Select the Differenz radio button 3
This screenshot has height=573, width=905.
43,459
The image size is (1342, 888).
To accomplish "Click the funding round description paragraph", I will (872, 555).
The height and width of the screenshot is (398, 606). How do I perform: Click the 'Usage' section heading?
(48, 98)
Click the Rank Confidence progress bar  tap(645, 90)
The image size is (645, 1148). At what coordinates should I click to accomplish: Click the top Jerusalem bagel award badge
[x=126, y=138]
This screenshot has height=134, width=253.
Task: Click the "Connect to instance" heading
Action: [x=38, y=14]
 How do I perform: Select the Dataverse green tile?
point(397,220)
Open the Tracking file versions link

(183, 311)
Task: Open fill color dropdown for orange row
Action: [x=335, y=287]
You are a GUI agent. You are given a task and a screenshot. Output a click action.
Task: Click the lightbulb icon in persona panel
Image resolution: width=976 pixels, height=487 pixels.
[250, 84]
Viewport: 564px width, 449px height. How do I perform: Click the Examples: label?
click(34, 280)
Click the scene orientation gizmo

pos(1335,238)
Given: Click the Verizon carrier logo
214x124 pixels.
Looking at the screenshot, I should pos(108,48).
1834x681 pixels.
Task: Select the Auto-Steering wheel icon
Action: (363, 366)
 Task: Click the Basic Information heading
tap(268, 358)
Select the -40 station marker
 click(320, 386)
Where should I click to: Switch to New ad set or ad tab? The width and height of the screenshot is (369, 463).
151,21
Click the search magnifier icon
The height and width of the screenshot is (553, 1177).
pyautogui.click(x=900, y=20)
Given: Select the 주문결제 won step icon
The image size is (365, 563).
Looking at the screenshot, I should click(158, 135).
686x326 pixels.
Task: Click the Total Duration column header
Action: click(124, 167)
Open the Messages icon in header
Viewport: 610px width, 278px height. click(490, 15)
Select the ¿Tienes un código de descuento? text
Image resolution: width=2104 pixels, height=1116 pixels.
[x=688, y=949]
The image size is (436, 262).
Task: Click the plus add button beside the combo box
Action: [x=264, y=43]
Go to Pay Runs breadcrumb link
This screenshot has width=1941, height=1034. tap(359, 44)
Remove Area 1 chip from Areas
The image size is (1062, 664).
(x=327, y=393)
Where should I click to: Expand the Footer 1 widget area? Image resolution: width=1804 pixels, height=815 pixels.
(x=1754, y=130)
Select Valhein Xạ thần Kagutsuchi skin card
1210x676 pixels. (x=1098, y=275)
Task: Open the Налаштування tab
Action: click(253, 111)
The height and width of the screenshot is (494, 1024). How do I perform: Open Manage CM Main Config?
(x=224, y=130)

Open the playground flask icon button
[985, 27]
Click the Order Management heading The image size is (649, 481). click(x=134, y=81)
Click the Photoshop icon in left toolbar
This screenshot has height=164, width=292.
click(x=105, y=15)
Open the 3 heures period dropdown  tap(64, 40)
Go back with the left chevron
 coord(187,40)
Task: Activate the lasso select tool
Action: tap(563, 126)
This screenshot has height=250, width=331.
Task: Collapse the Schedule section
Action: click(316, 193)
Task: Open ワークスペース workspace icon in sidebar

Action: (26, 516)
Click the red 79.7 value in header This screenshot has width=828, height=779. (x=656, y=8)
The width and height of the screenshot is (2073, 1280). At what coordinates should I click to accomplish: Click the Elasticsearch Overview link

┄┄┄┄┄┄┄┄┄┄┄┄┄┄┄┄┄┄┄┄

* **Exercise goal**:
Copy all of the data above word for word, without changing a single line.

* **Task response**:
Select the Differenz radio button 3
This screenshot has height=573, width=905.
43,459
The image size is (1342, 888).
To accomplish "Click the funding round description paragraph", I will (872, 555).
The height and width of the screenshot is (398, 606). How do I perform: Click the 'Usage' section heading?
(48, 98)
Click the Rank Confidence progress bar  tap(645, 90)
The image size is (645, 1148). At what coordinates should I click to accomplish: Click the top Jerusalem bagel award badge
[x=126, y=138]
This screenshot has height=134, width=253.
Task: Click the "Connect to instance" heading
Action: [x=38, y=14]
 How do I perform: Select the Dataverse green tile?
point(397,220)
Open the Tracking file versions link

(183, 311)
Task: Open fill color dropdown for orange row
Action: [x=335, y=287]
You are a GUI agent. You are given a task and a screenshot. Output a click action.
Task: Click the lightbulb icon in persona panel
Image resolution: width=976 pixels, height=487 pixels.
[250, 84]
Viewport: 564px width, 449px height. How do I perform: Click the Examples: label?
click(34, 280)
Click the scene orientation gizmo

pos(1335,238)
Given: Click the Verizon carrier logo
214x124 pixels.
Looking at the screenshot, I should pos(108,48).
1834x681 pixels.
Task: Select the Auto-Steering wheel icon
Action: (363, 366)
 Task: Click the Basic Information heading
tap(268, 358)
Select the -40 station marker
 click(320, 386)
Where should I click to: Switch to New ad set or ad tab? The width and height of the screenshot is (369, 463).
151,21
Click the search magnifier icon
The height and width of the screenshot is (553, 1177).
pyautogui.click(x=900, y=20)
Given: Select the 주문결제 won step icon
The image size is (365, 563).
Looking at the screenshot, I should click(158, 135).
686x326 pixels.
Task: Click the Total Duration column header
Action: click(124, 167)
Open the Messages icon in header
Viewport: 610px width, 278px height. click(490, 15)
Select the ¿Tienes un código de descuento? text
Image resolution: width=2104 pixels, height=1116 pixels.
[x=688, y=949]
The image size is (436, 262).
Task: Click the plus add button beside the combo box
Action: [x=264, y=43]
Go to Pay Runs breadcrumb link
This screenshot has width=1941, height=1034. tap(359, 44)
Remove Area 1 chip from Areas
The image size is (1062, 664).
(x=327, y=393)
Where should I click to: Expand the Footer 1 widget area? Image resolution: width=1804 pixels, height=815 pixels.
(x=1754, y=130)
Select Valhein Xạ thần Kagutsuchi skin card
1210x676 pixels. (x=1098, y=275)
Task: Open the Налаштування tab
Action: click(253, 111)
The height and width of the screenshot is (494, 1024). How do I perform: Open Manage CM Main Config?
(x=224, y=130)

Open the playground flask icon button
[985, 27]
Click the Order Management heading The image size is (649, 481). click(x=134, y=81)
Click the Photoshop icon in left toolbar
This screenshot has height=164, width=292.
click(x=105, y=15)
Open the 3 heures period dropdown  tap(64, 40)
Go back with the left chevron
 coord(187,40)
Task: Activate the lasso select tool
Action: tap(563, 126)
This screenshot has height=250, width=331.
Task: Collapse the Schedule section
Action: click(316, 193)
Task: Open ワークスペース workspace icon in sidebar

Action: (26, 516)
Click the red 79.7 value in header This screenshot has width=828, height=779. (x=656, y=8)
The width and height of the screenshot is (2073, 1280). At what coordinates should I click to accomplish: Click the Elasticsearch Overview link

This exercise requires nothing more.